- GIVEN DATA:
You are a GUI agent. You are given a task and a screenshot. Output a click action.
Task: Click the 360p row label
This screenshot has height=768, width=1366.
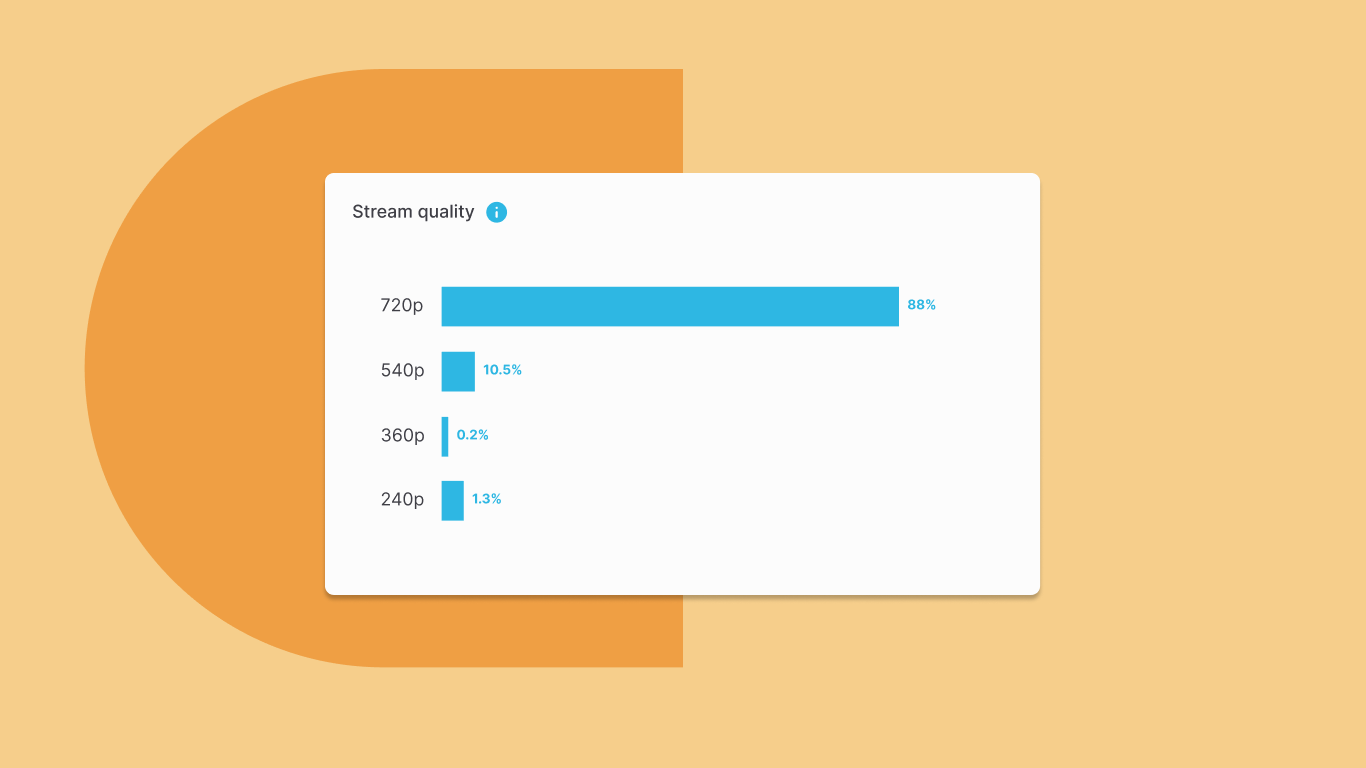coord(402,436)
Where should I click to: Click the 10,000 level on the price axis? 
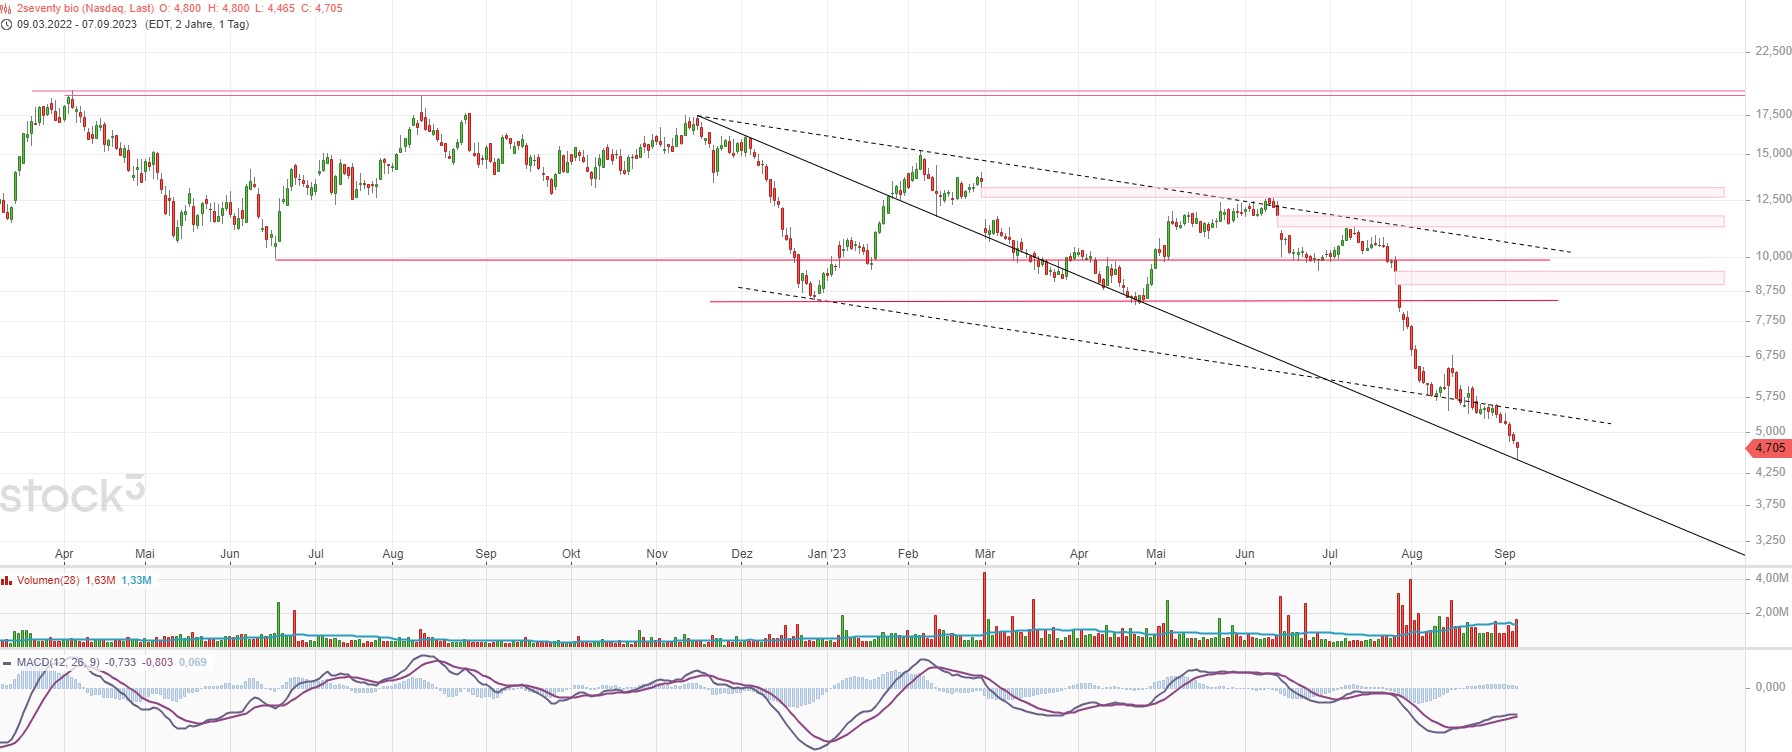click(1773, 256)
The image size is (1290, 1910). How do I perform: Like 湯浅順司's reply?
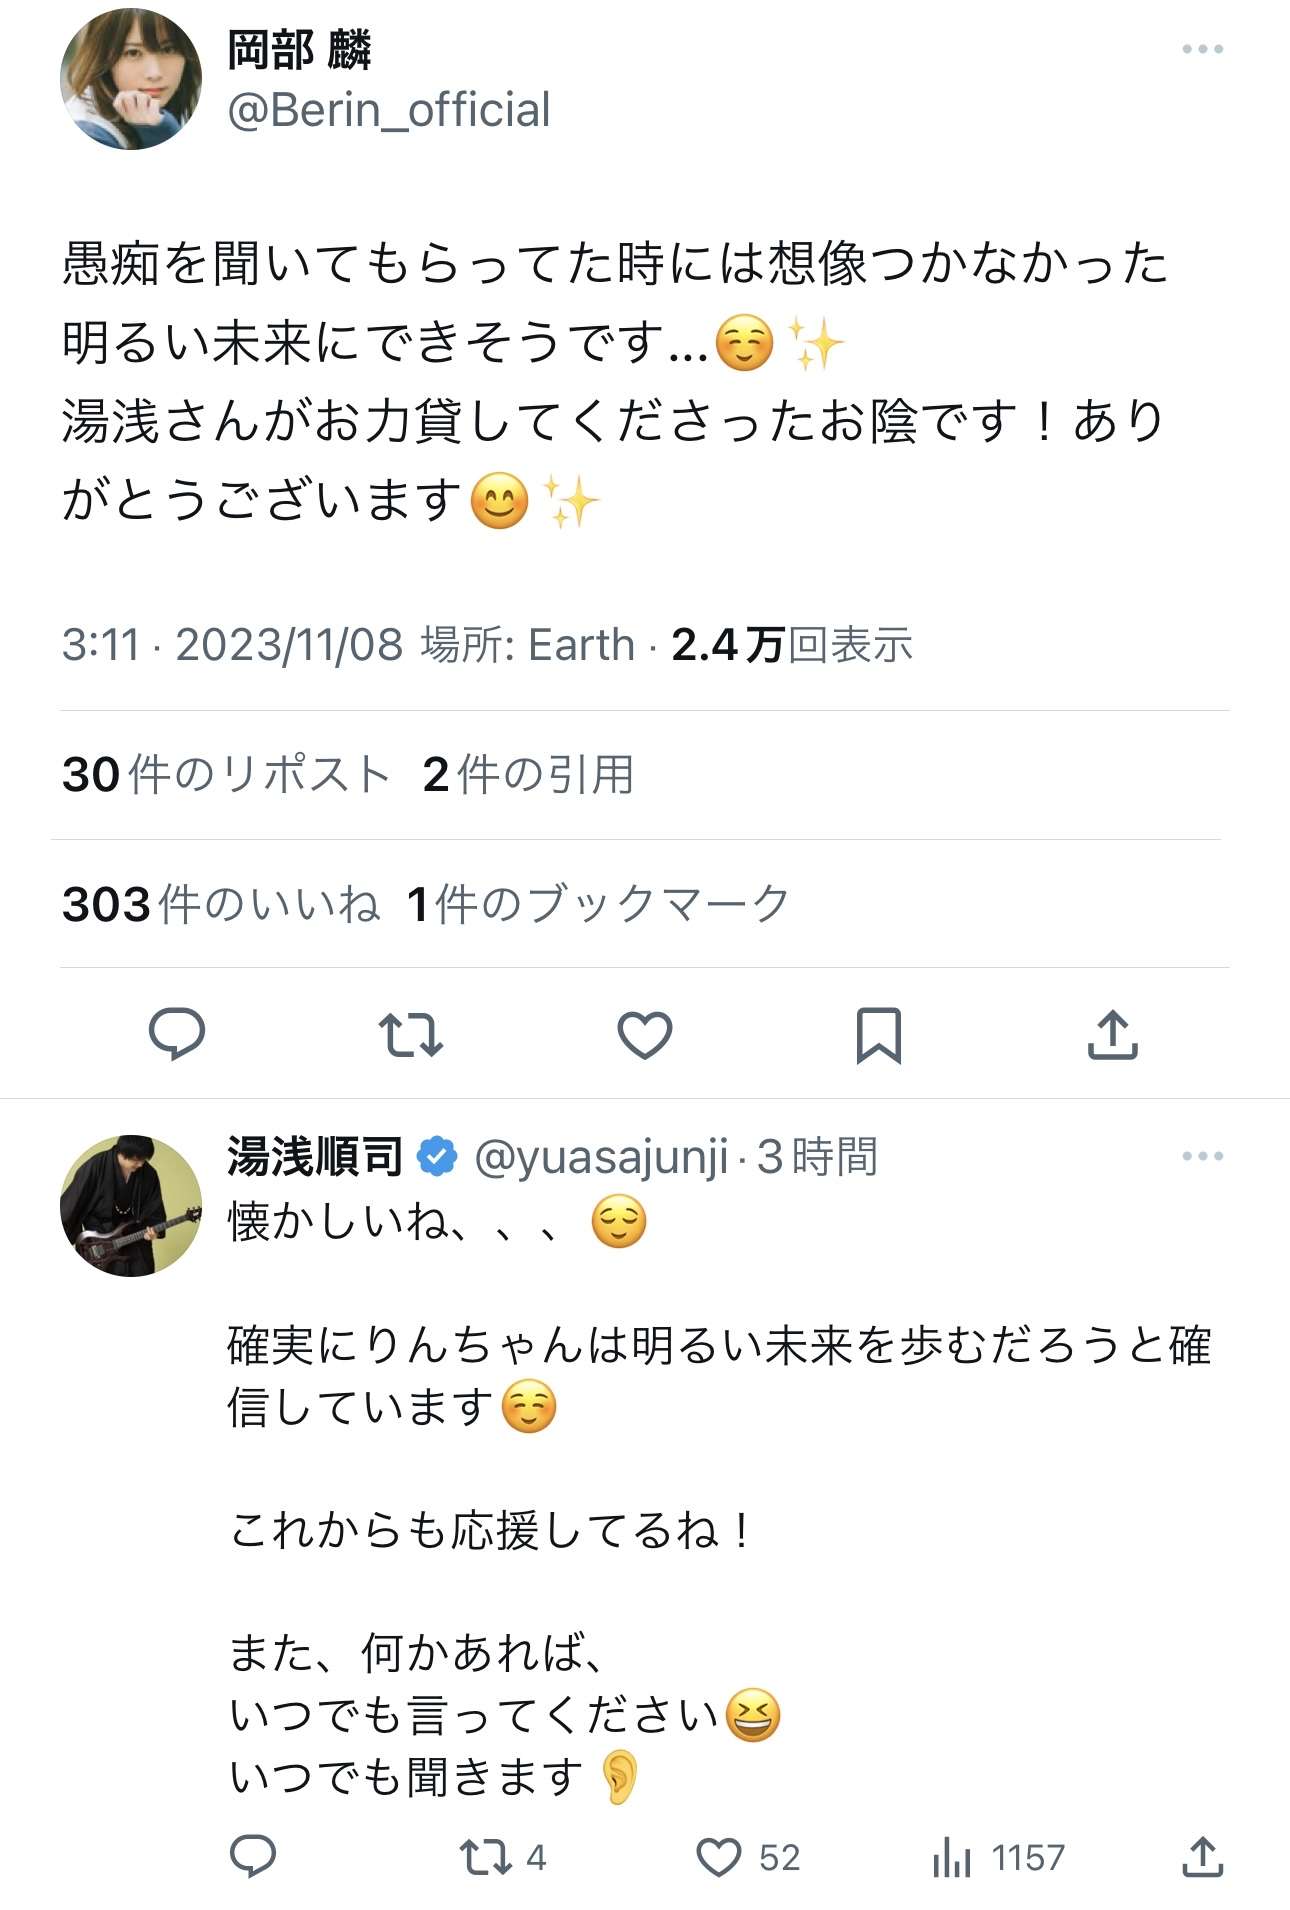pyautogui.click(x=719, y=1857)
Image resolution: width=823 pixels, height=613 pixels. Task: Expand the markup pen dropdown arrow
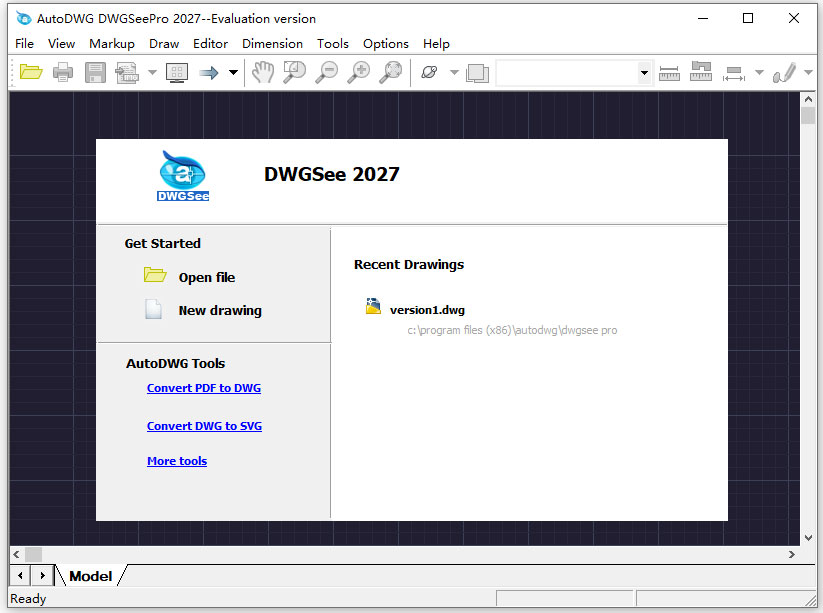pyautogui.click(x=809, y=72)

- WHAT YOU HAVE TO DO: Everything in the listing must be restated word for word, except for the pictures.

- OUTPUT OF THE TASK:
You are a GUI agent. You are given a task and a screenshot. Output a click action.
Task: Click the 360p row label
This screenshot has height=768, width=1366.
coord(402,436)
Where should I click to: Click the 10,000 level on the price axis? 
click(1773, 256)
The image size is (1290, 1910). How do I perform: Like 湯浅順司's reply?
pyautogui.click(x=719, y=1857)
Image resolution: width=823 pixels, height=613 pixels. Task: Expand the markup pen dropdown arrow
pyautogui.click(x=809, y=72)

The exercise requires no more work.